It’s cold and dark these days. Since returning from break, and especially from the bright lights of Londinium, I’ve been sleeping with the curtains of my French doors left open to the street lamp of Wittlingen. It helps, somehow, to see a small bit of light coming through the window as I fall asleep. I feel less trapped; our town’s lone street light represents an intangible freedom that floats outside of my bedroom window, and its company helps me to rest.
I’m unsure of what to write, but I know that I need to. My thoughts are jumbled, and come to the forefront of my mind in clear bursts of emotion that seem largely disconnected. I just finished reading a novel that is brilliant, thought-provoking, and deeply disturbing. I feel the weight of an entire continent on my shoulders, and can feel my heart tugged toward an Africa with which I have little connection. I was there once, and said that a piece of my heart would always remain, buried in the red dirt, brought back to me on occasion by whiffs of rooibos tea. There is a child there, Mbusa Lukimani, whose survival is inextricably tied to my thirty-two dollars a month sent to an organization in Colorado. Other than that…? The Dark Continent seems impossibly out of reach. Though The Poisonwood Bible is fictional, I know that it is based in fact, and the fact is that Africa is a place I cannot relate to, but somehow long for. What I long for is this: simplicity, and freedom. Simplicity of life- of limited possessions and to not know the want of consumerism. Freedom, perhaps, is an illusion in any place, but there is something about Africa that seems to draw the heart to a wild abandonment of convention. Who needs cars, big houses, piles of books, and 10 options of cereal to eat every morning? Walk. Live off the land. Share with your neighbors. Wear the same clothes. Really, does it matter?
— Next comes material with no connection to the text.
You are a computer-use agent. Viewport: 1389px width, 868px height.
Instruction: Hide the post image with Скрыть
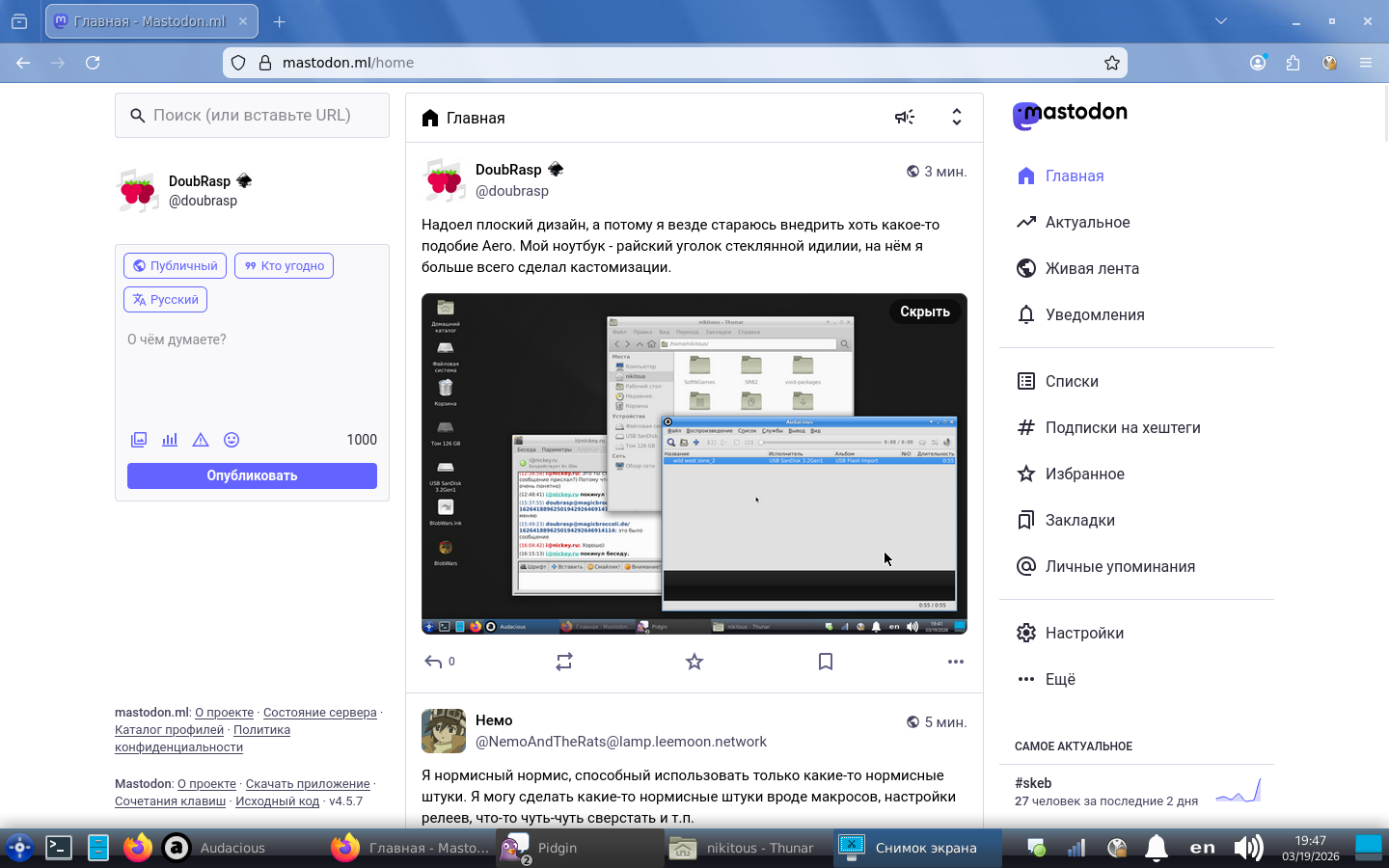(924, 312)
Sometimes I have trouble figuring out my place in the precarious balancing act that is our world economy. They say that technology, media, travel, has brought our world closer together, but I’m not so sure. We all know a lot more about each other, but what of it is really true? We know events and names and places, but have we seen them? Do I know people in Gaza who are running for bomb shelters, or people in Africa who are fighting for survival against all odds of disease, famine and governmental instability? No. But my heart breaks for them just the same. I have to grab myself by the heart and pull it back to where it lives: not Israel, not Africa, but Germany. Wittlingen dorm, to be exact, and called to live and love there just as surely as the sun rises and sets each day on this little town nestled in the Black Forest. I suppose I could make my life here seem as simple, free, and picturesque as life in an African village if I used the right words. Perhaps that’s how I need to think about it. We all have to survive, and there’s a certain amount of work that goes into making that happen. And in the in-between, we look for enjoyment in whatever places we can find it. The more stuff we accumulate, the harder it can be to find the joy, but it’s always there to be found- usually in the company of another person rather than the idolatry of a material thing.
I find my comfort today in the words of Psalm 107.
39 When they decrease in number and become impoverished
through oppression, trouble, and sorrow,
40 the Lord pours contempt on their princes,
causing them to wander in trackless wastelands.
41 But he rescues the poor from trouble
and increases their families like flocks of sheep.
42 The godly will see these things and be glad,
while the wicked are struck silent.
43 Those who are wise will take all this to heart;
they will see in our history the faithful love of the Lord.